Monitoring the hunting of large Amazonian mammals and birds using remote acoustic recorders to locate gunshots.
Mark Bowler, San Diego Zoo Global Institute of Conservation Research
July brought us some logistical challenges! Colleague Diego had set up 20 SM4 audio recorders in the Maijuna-Kichwa Regional Conservation Area two months previously. He had been rained on copiously, and enjoyed fast-flowing, deep streams to access the forest. The recorders had spend six weeks listening for gunshots, and animals, recording 24 hours a day with 512GB SD cards and a large car battery each. So with some excitement, I went up the Sucusari River to collect those recorders and their paired camera traps. Unfortunately the water level dropped much earlier than expected, and the river dried to a trickle in some places. River sections that took Diego and the team an hour, now took half a day hauling the canoes and clearing logs with the chainsaw. It was clear that the top half of the stream was not even accessible. With great effort, and a LOT of hiking through a very try 'rainforest', we extracted half the recorders and camera traps. Half the recorders are still in the forest, and we have to wait another couple of months to bring them out. On the plus side, the car batteries were still fresh - the units used far less power than I expected. This means I'll get another months worth of data upriver until the cards fill up.
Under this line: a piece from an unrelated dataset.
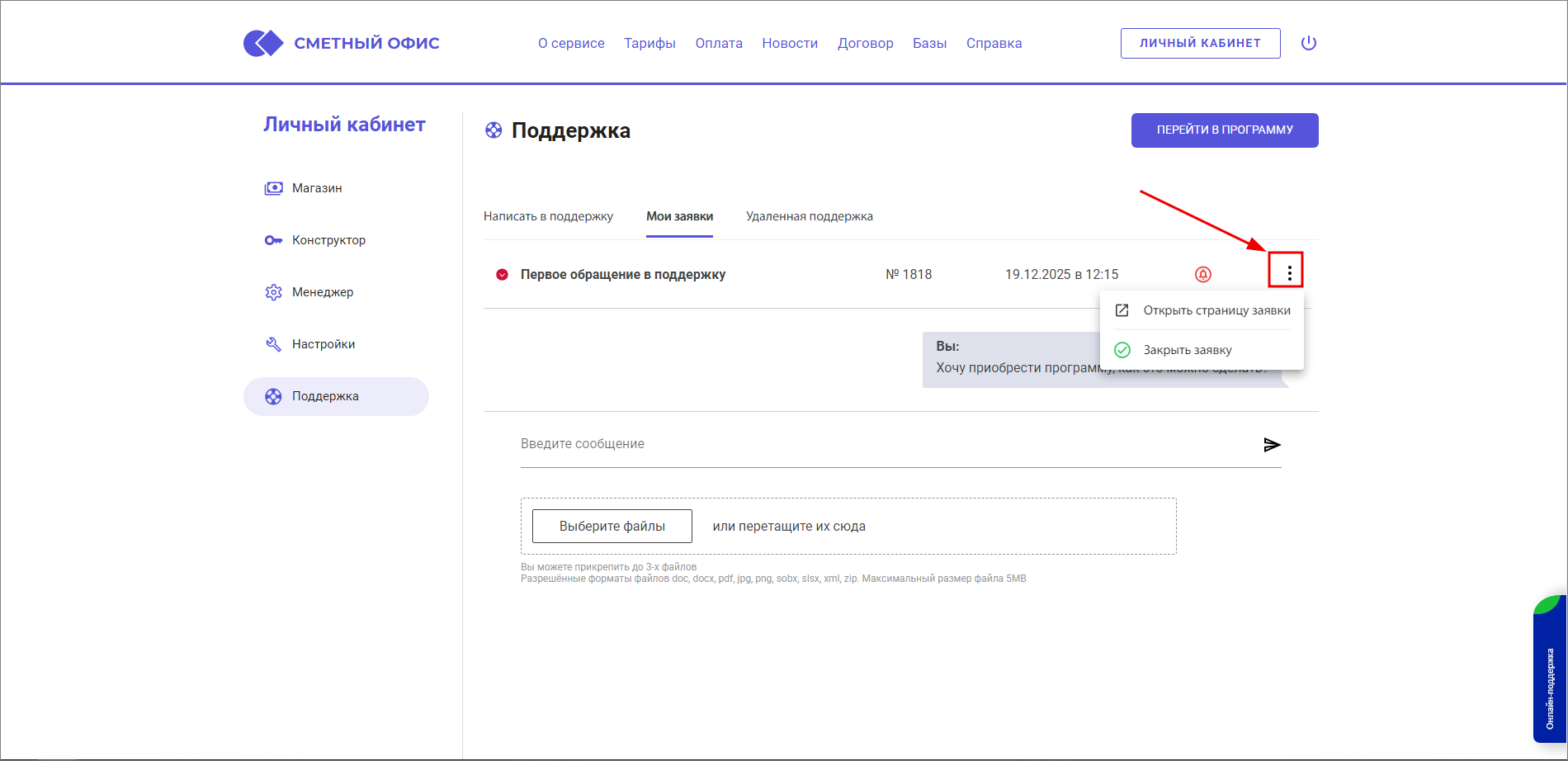Click the external-link icon near Открыть страницу заявки
The width and height of the screenshot is (1568, 761).
[x=1122, y=310]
One of the main applications we have is to listen for gunshots in this attractive reserve, and I completed some important range tests while bringing in these first recorders. Conditions were perfect - low wind and no rain, and even before analysis, it is clear that the under these conditions the range is close to 2km... given that our sample points are typically about 2km apart in our camera trap and acoustic surveys - this means that we have almost complete coverage in perfect conditions. We will have more 'real word' tests when we combine our audio data with spatial hunting data from our GPS tracked hunters who are registering their hunts in a wider range of conditions.
I now have to repeat my expedition in October, to get the units we failed to retrieve before. Then we face the not insignificant task of analyzing about 8 weeks worth of data from 20 SM4+ recorders, all recording 24 hours per day. We plan to use Wildlife Acoustic's 'Kaleidoscope software to analyze maybe 25,000 hours of recordings, first for gunshots, but then for peccaries, woolly monkeys and a range of key species. Beyond that we will have a resource available with which could survey birds, amphibians or insects. But first, I'm looking forward to getting back out to the Sucusari to recover our recorders.
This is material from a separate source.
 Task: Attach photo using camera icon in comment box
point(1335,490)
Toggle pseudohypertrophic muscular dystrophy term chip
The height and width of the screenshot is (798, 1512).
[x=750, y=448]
This month we completed the installation of 20 SM4 recorders at 2km intervals in a large array in the Maijuna Regional Conservation Area (MRCA), on the Rio Napo in the Peruvian Amazon. The recorders are in trees to keep them safe from curious people, and hopefully to maximize the range we get from the units. This was backbreaking work for field assistant Diego, who had to climb all the trees! The SM4s are connected to car batteries and we hope to have at least six weeks constant recording from each unit, in which we should be able to find recordings of a wide range on animals. We hope to find these with the help of Wildlife Acoustics Kaleidoscope software, but a camera trap close to each recorder will give us a clue as to where to find sample recordings of noisy animals like peccaries. The main reason for deploying the recorders, however, is to record gunshots in the area. the MRCA is an extractive reserve, so there is legal hunting by residents, managed by the community themselves, and informed by our research. We track much of this hunting with GPS trackers on the guns of hunters, and can pinpoint the location of kills. With this we can calibrate the range of our recorders under varying conditions through several weeks. We will also be able to detect hunting by unknown individuals who may be hunting in the area without permission, directly informing the community management of the area. We hope audio recorders will prove to be a highly efficient way of monitoring hunting that can be expanded through forests across the globe.
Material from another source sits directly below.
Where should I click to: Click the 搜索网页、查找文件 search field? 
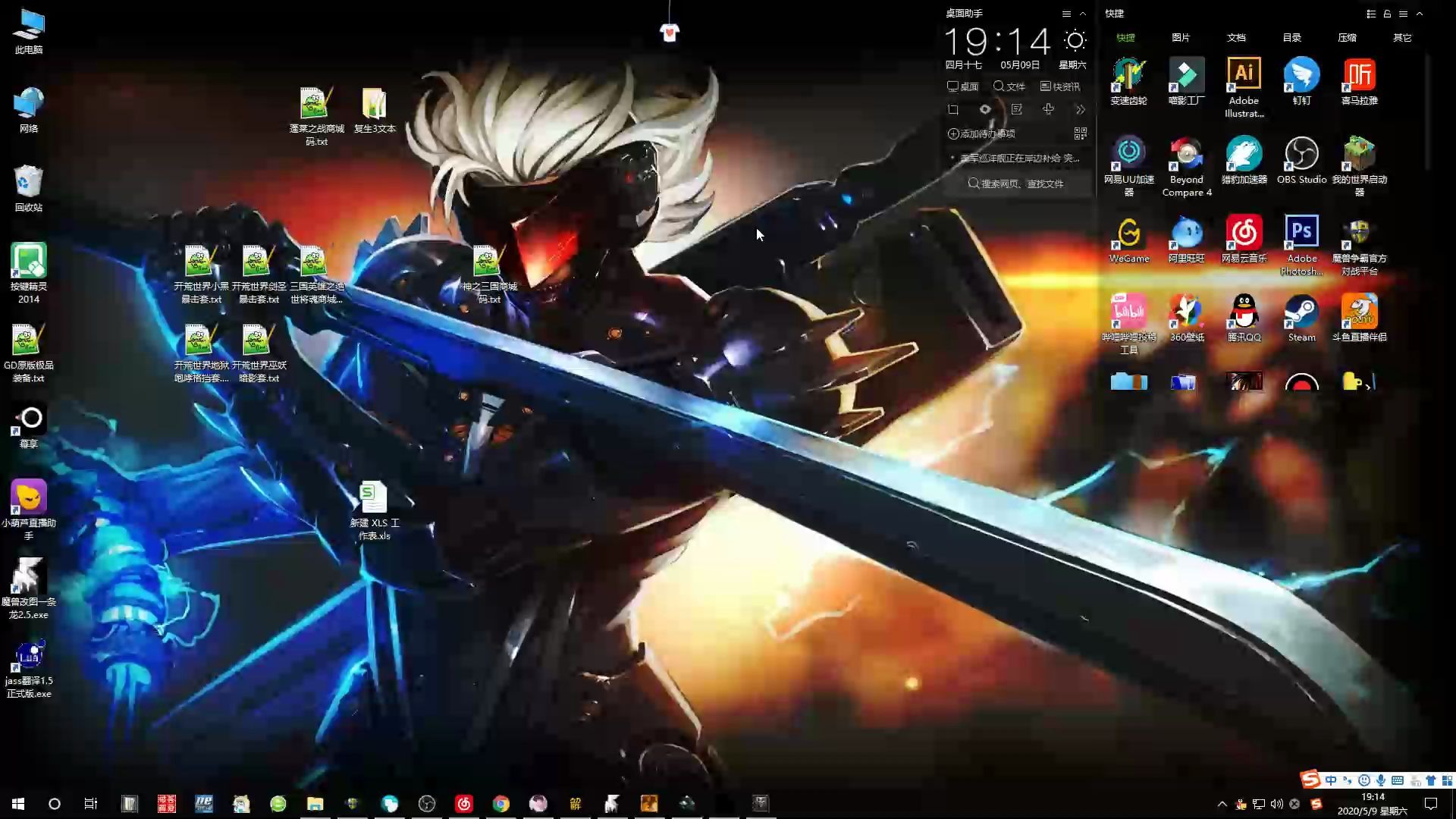click(x=1016, y=184)
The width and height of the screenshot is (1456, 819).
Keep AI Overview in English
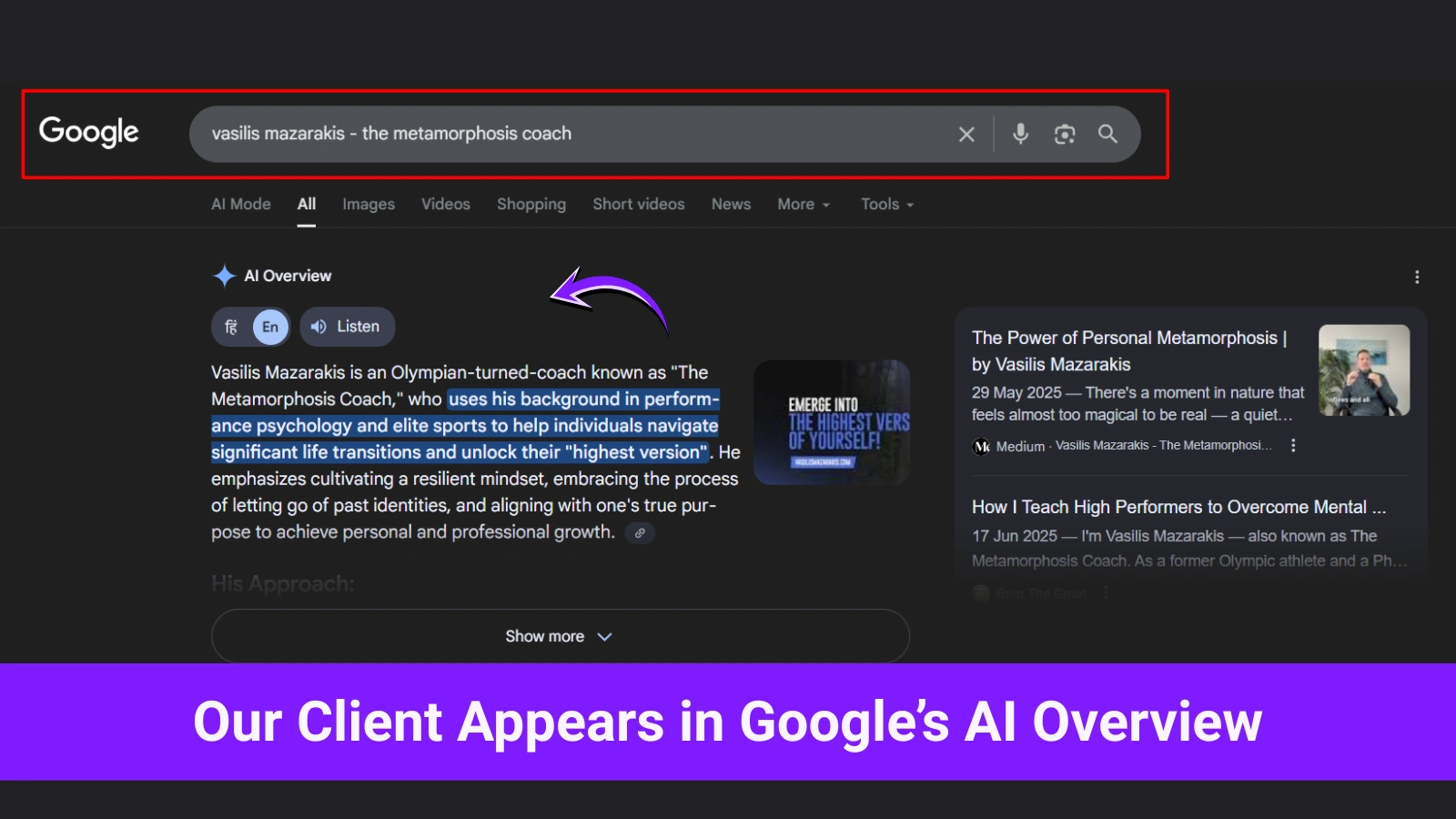(x=269, y=326)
Kaleidoscope is was able to find virtually all our test gunshots – even most of those as far as 2km away. This is another step towards the autonomous monitoring of hunting across forested areas. Now we have the small matter of 4TB of recordings to process - to find the real-world gunshots, and especially those of our GPS tracked hunters. This means building 'recognisers' that Kaleidoscope can use to sort through the data more quickly and accurately, ignoring (for now) the hundreds of thousands of bird, insect and mammal noises that we have also recorded in our 2-month 24-hour recordings. Bottom line though - IT WORKS! We have a complete record of the hunting for two months on the Sucusari River basin.
Meanwhile, the recorders have not been idle, we have employed them on an exploratory project to find arguably the world's rarest bird. Confined to a few small patches of unusual white-sand forests, most of the bird's habit has been consumed by the demand for sand in the city of Iquitos. Now confined to The Allpahuayo Mishana National Reserve, we don't know where or how many there are- it could be as few at 20 pairs. We are using the SM4s and Kaleidoscope with the help of the local bird experts to try to find the bird and perhaps determine patch occupancy. So far we have not heard it, but have discovered another rare bird that is new to the Reserve - the barred tinamou- hardly ever seen or heard because it sings at 4am in the morning! The SM4s will soon go back out to listen for gunshots - this time on the Yavari river, but it goes to show how valuable these units are once you have them in the projects armory.